X-bar

  1. Specifier rule: $XP \rightarrow (YP) X’$ (or reversed)
  2. Adjunct rule: $X’ \rightarrow (ZP) X’$ (or reversed)
  3. Complement rule: $X’ \rightarrow (WP) X$ (or reversed)

Here the complement rule seems to be non-obligatory but some sentences don’t make sense.

Seems to be constraints imposed by the lexicon (is the word a transitive/intransitive/ditransitive verb)?

Selectional restrictions

semantic criteria for whether certain words should/should not co-occur.

Thematic relations, Theta roles

Entities that undergo actions or are moved, experienced, or perceived are called themes.

DPs can have $\geq 1$ thematic relation. However $\theta$ roles are bundles of thematic relations that cluster on one argumentm and thus do map one-to-one with arguments.

Example: “X placed Y Z”

John$_i$ placed [the flute]$_j$ on [the table]$_k$.

Theta grid

(B – First row) Tells the thematic relations

(C – Second row) Indices of each thematic role

(D – Underlined) External theta role. For subject

(E – Not underlined) Internal theta role. For objects

Only DP in subjects and complements have theta roles, DP in adjuncts don’t. (You can have as many or as few adjuncts as you like, unrestricted by $\theta$ grids.)

Theta criterion

  1. Each argument is assigned exactly one theta role.
  2. Each theta role is assigned exactly one argument.

Lexicon

Grammar essentially consists of

  1. Computational component: Rules and constraints
  2. Lexicon: the irregular and memorized parts of language
    1. Meanings
    2. Syntactic category
    3. Pronunciation
    4. Exceptional info (irregularities)
    5. Theta grid (argument structure)

Abstract Grammatical System

The projection principle: Lexical information (such as theta roles) is syntactically represented at all levels.

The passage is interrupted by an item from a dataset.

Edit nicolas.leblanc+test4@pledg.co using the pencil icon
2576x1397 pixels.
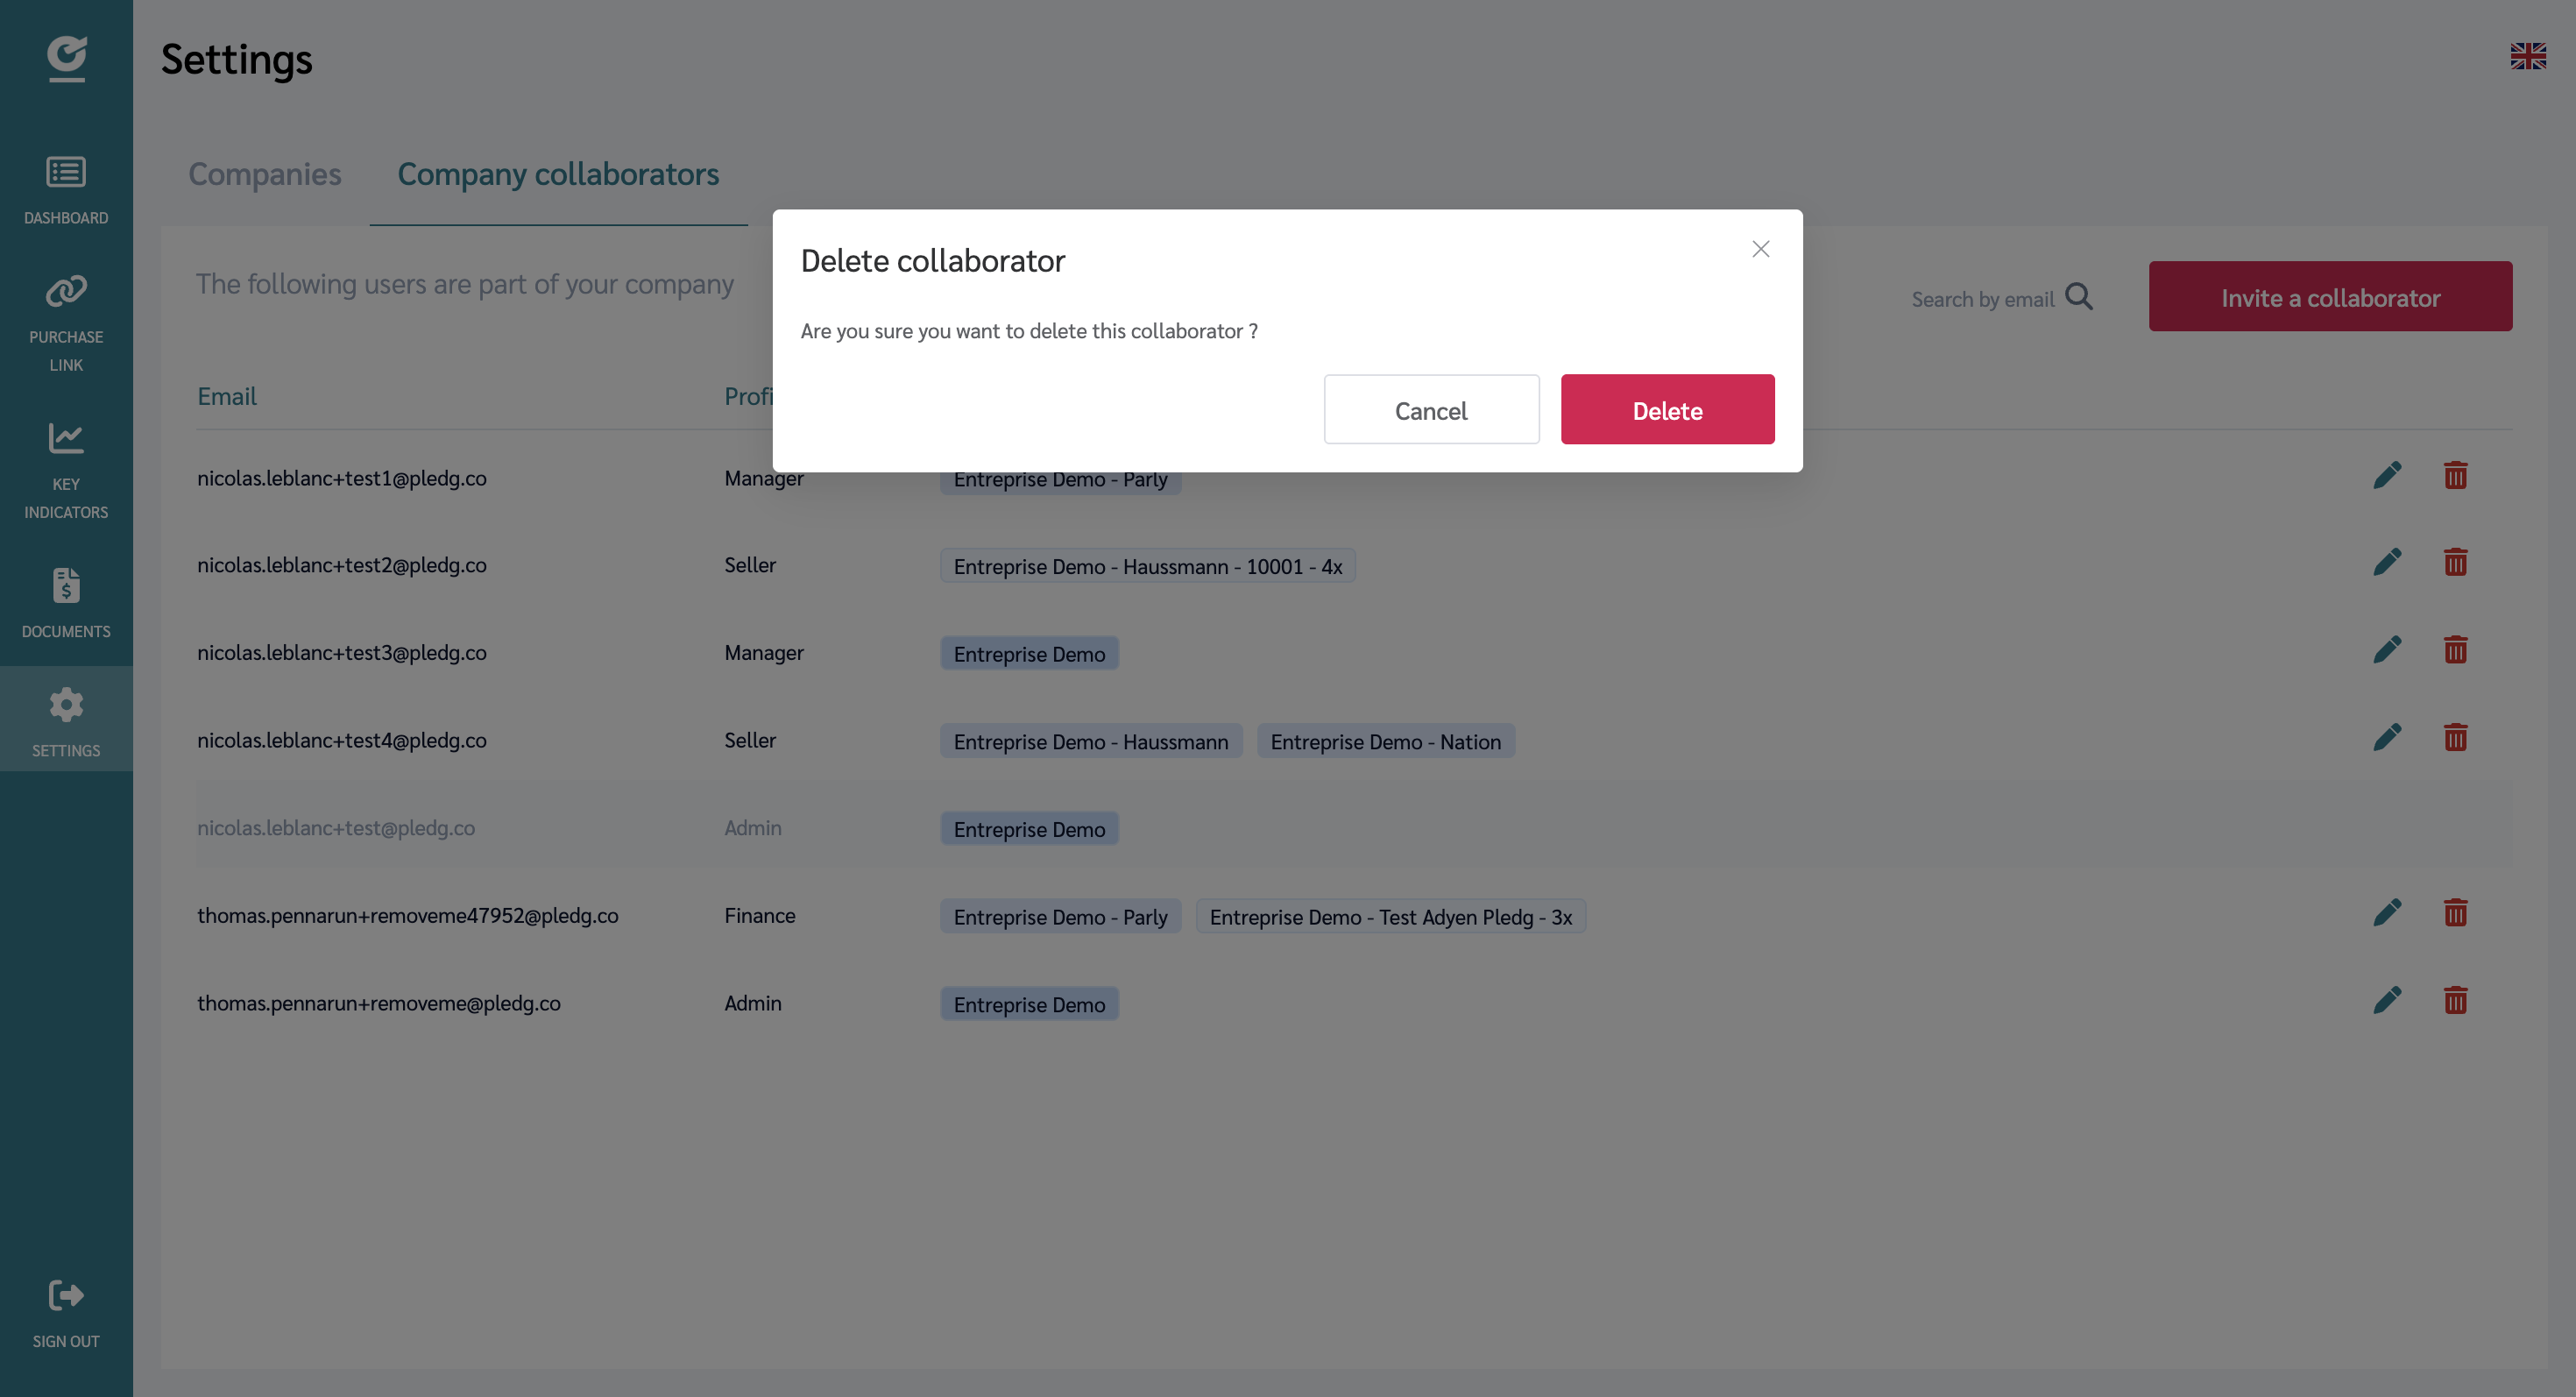click(2388, 737)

Expletives and the Extended Projection Principle

It rained today. (undergenerating, “it” does not have a theta role!) *Rained today. (overgenerating, no agent!) *Is unlikely that Zheng bought bagels.

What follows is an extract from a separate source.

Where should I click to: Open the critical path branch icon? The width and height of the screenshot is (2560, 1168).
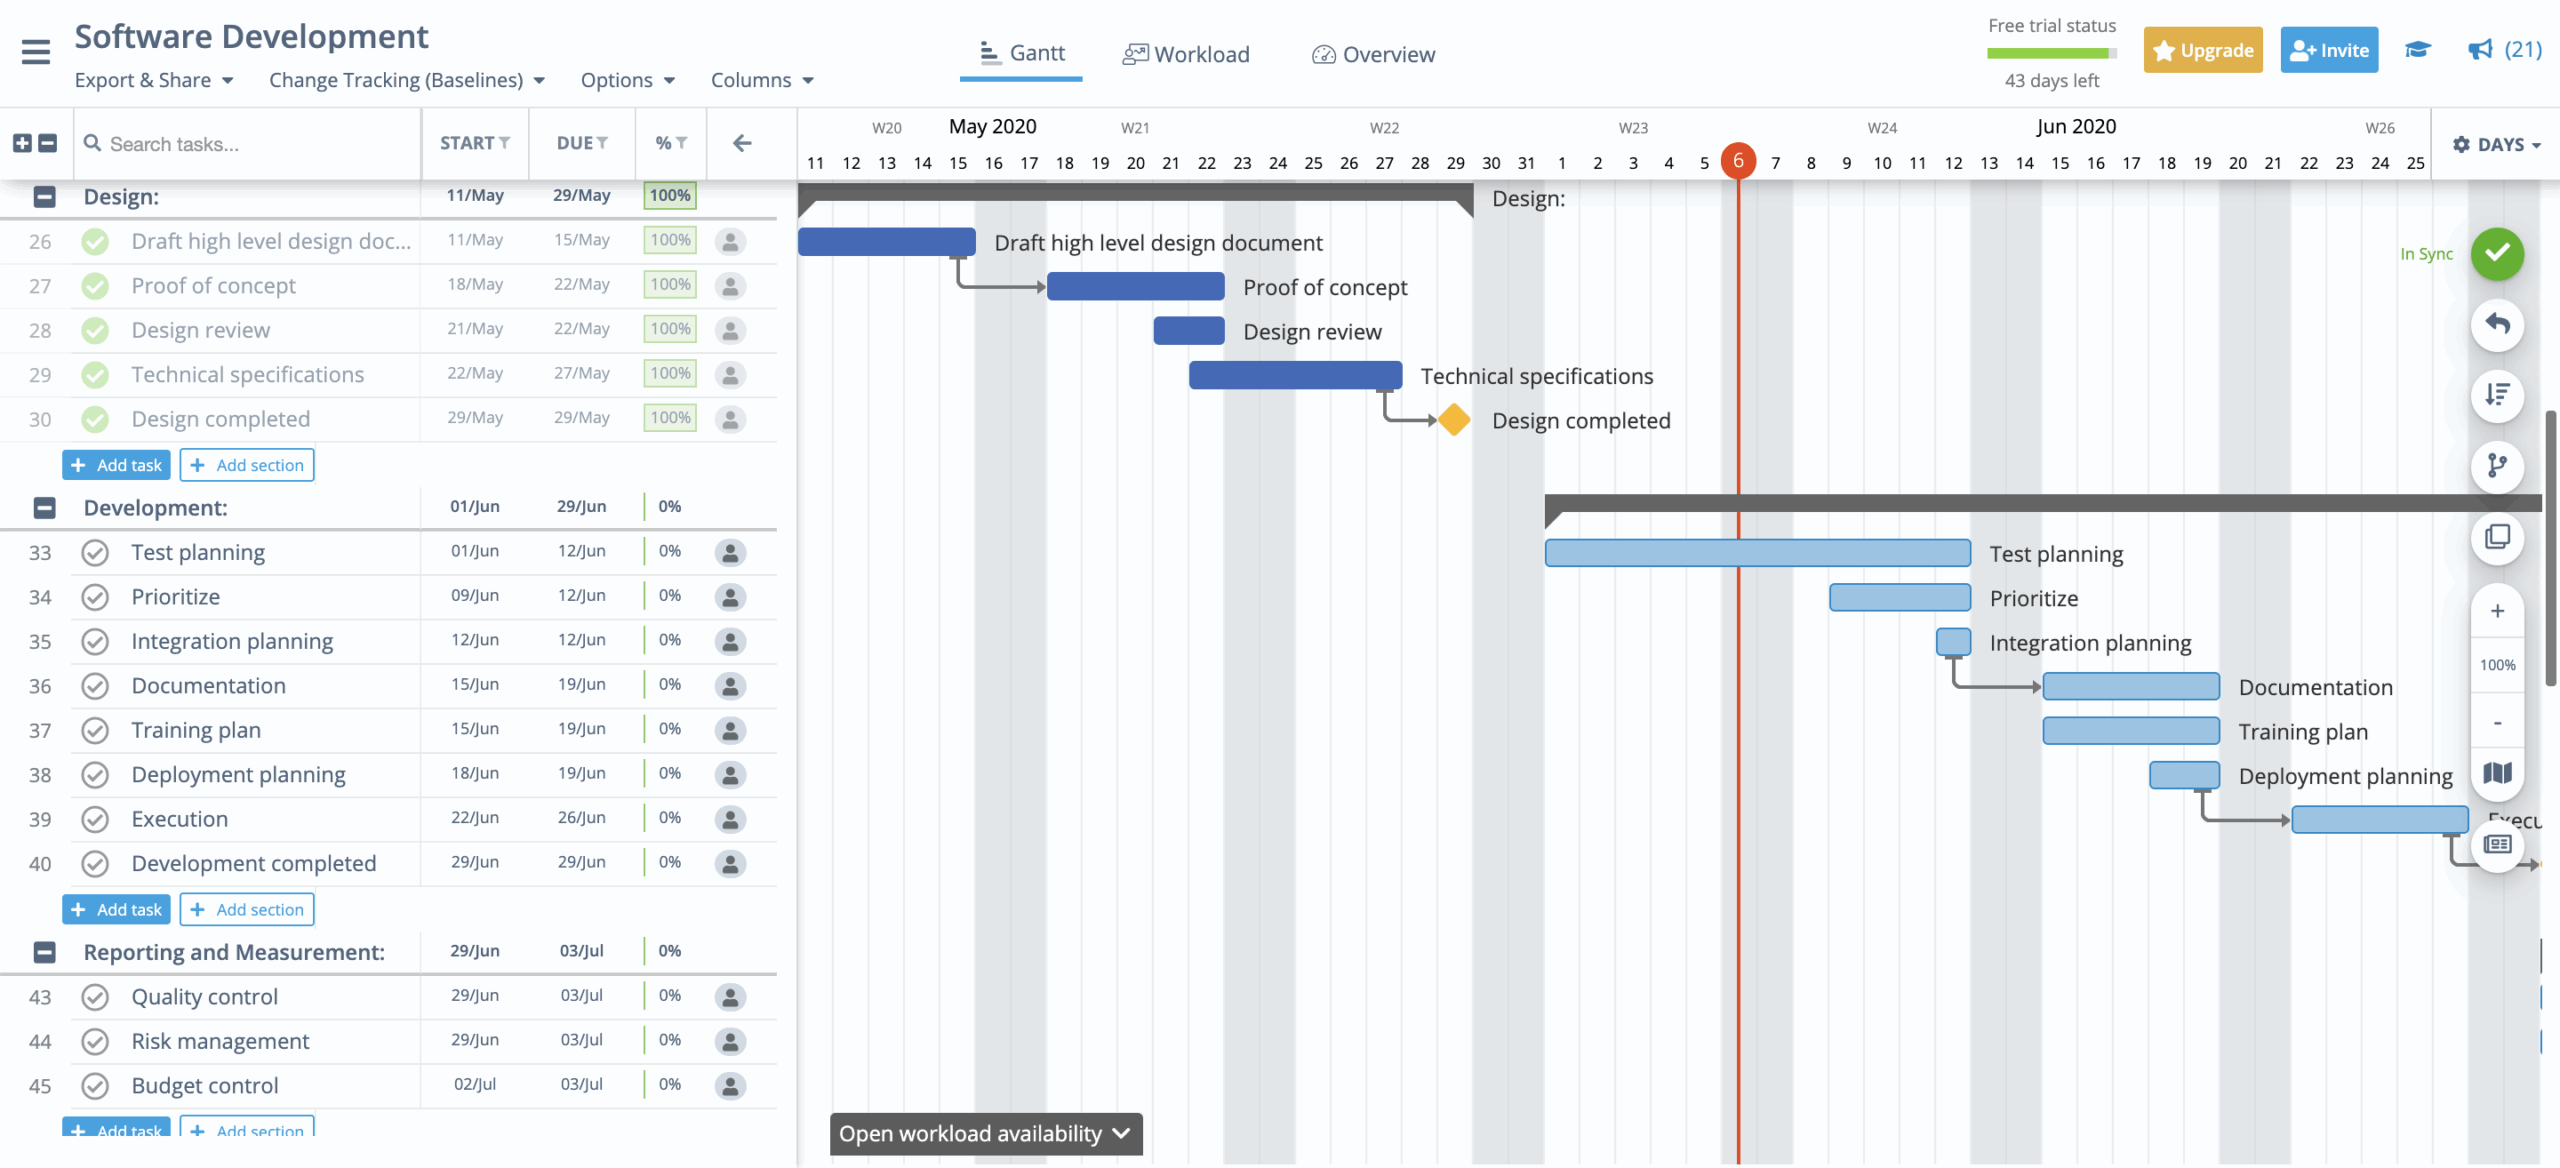click(2497, 466)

Expletives seem to appear where there is no theta marked DP (or CP) that fills the subject position. This is encoded in a revised version of the Projection Principle: The Extended Projection Principle (EPP):

All clauses must have subjects (i.e. the specifier of TP must be filled by a DP or CP) and lexical information is expressed at all levels.

Why is this needed?

It seems that in English, every sentence (even imperatives, with invisible subjects) need subjects. [In a conversation, there’s always an addresser and addressee.]

That Bill likes chocolate is unlikely. *Is unlikely that Bill likes chocolate.

The compute pipeline

  1. X-bar rules to generate tree.
  2. Theta criterion must be satisfied.
  3. Expletive insertion.
  4. Extended Projection Principle must be satisified.

We have added 3 components, and their invocation must be ordered. Reason: not the principles are not held at every state.

Violations of this pipeline?

What about

He already ate. He already ate the bagel.

How to (possibly) model this:

Agents can be objects too: A-movement in passivization. Agent is deleted, object theme is moved to the subject position.

[There] is a bagel on the floor.

There has no meaning. So it must be an expletive too. But what is the structure of this?